Top
Best
New

Posted by lifty 6/28/2025

People Keep Inventing Prolly Trees(www.dolthub.com)
191 points | 44 commentspage 2
zombot 7/1/2025||
What the hell does "probabilistically balanced" mean?
timsehn 7/2/2025||
We actually wrote another blog about this because I had the same question. I am the CEO of DoltHub so I can have my engineers write stuff to explain it to me :-)

https://www.dolthub.com/blog/2025-06-26-prolly-tree-balance/

moomin 7/1/2025|||
It means the balancing is content-dependent, and is normally balanced, but certain edge-case inputs may result in sub-optimal behaviour.
zombot 7/1/2025||
What is probabilistic about that? It sounds deterministic.
judofyr 7/1/2025|||
The opposite of probabilistic is not deterministic in this context. This is not about «drawing a random number», but rather that balancing is dependent on the input data. «With high probability» here means «majority of the possible input data leads to a balanced structure».

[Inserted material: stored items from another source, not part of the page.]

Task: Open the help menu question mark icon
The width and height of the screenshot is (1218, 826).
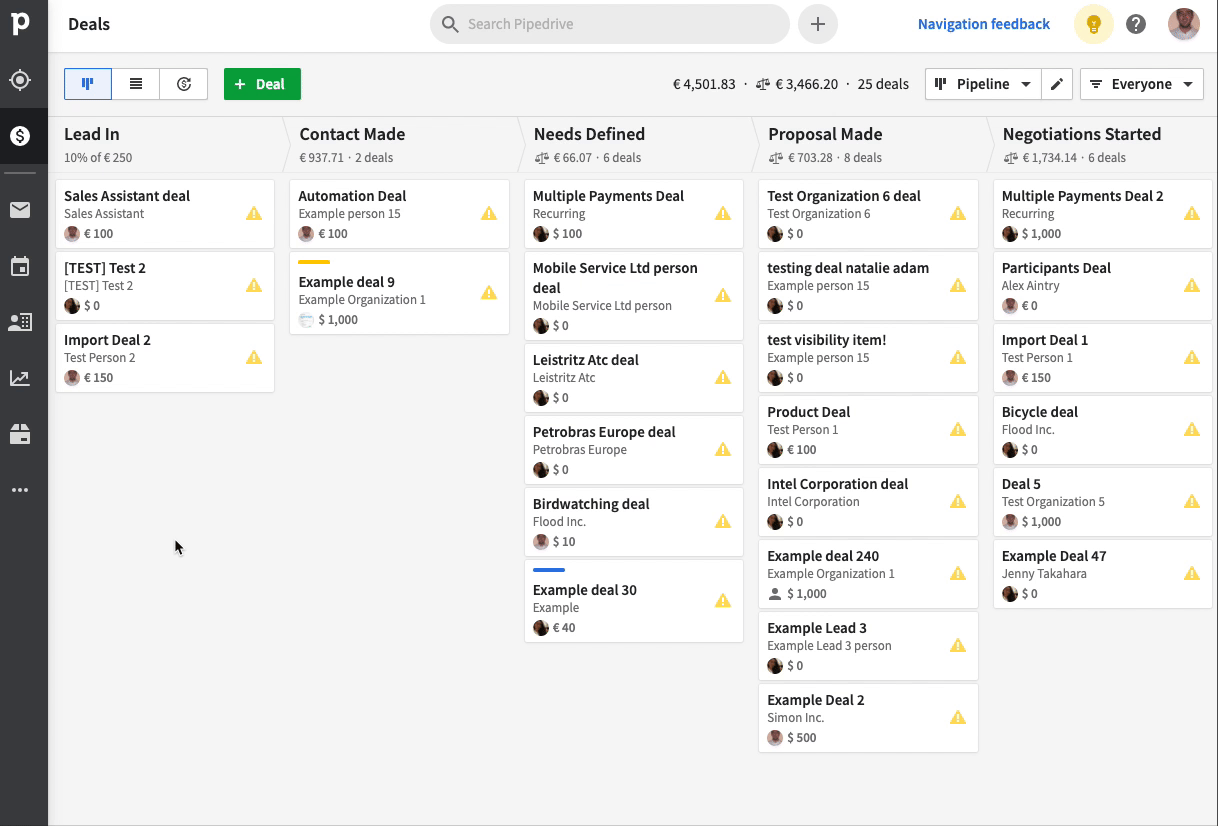Action: [1136, 23]
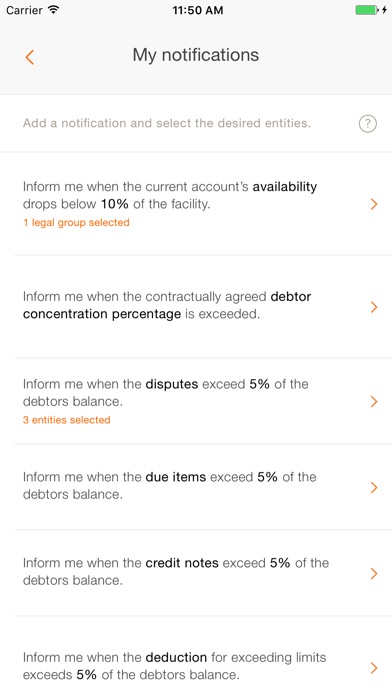The width and height of the screenshot is (392, 696).
Task: Open the disputes notification chevron
Action: point(374,401)
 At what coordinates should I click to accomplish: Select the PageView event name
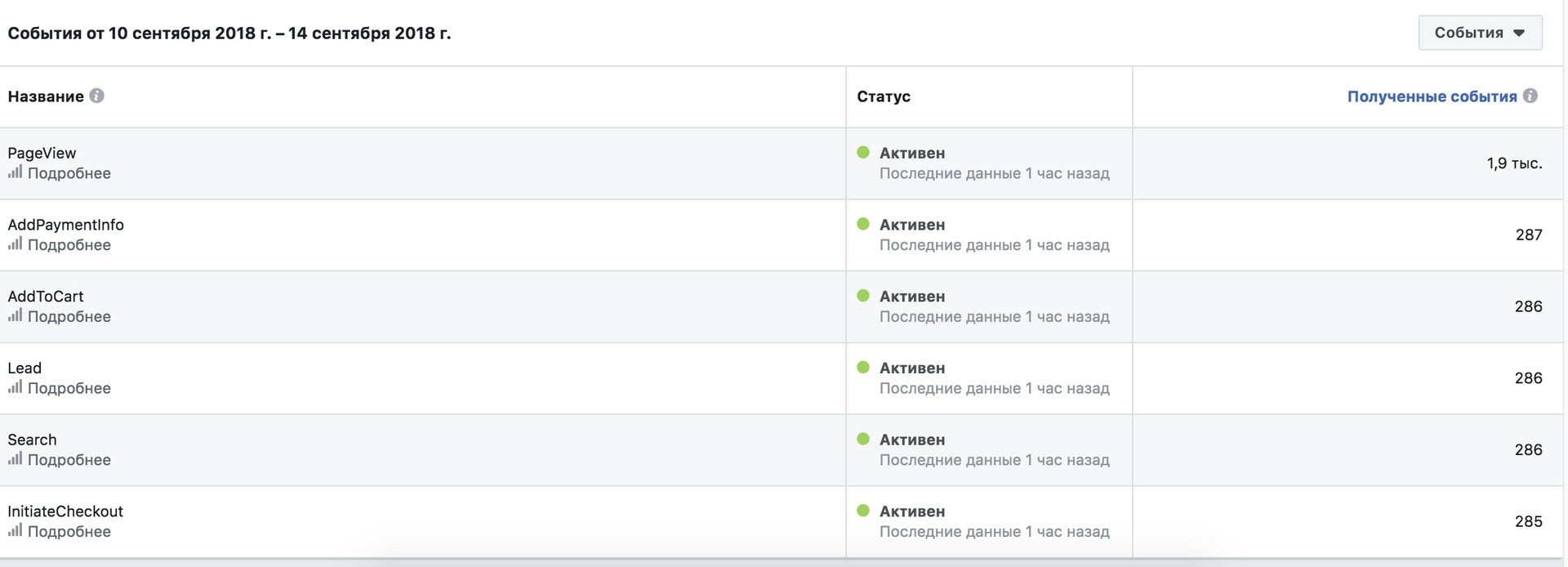(x=42, y=153)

If it was not probabilistic then the balancing would be guaranteed in all cases. This typically means that it somehow stores balancing information somewhere so that it can detect when something is unbalanced and repair it. In this data structure we’re just hashing the content without really caring about the current balance and then it turns out that for most inputs it will be fine.

mcherm 7/1/2025||||
The specific behavior of the hash function (including the salt you chose). Choosing a different hash function (or a different salt) would result in a different breakdown into chunks.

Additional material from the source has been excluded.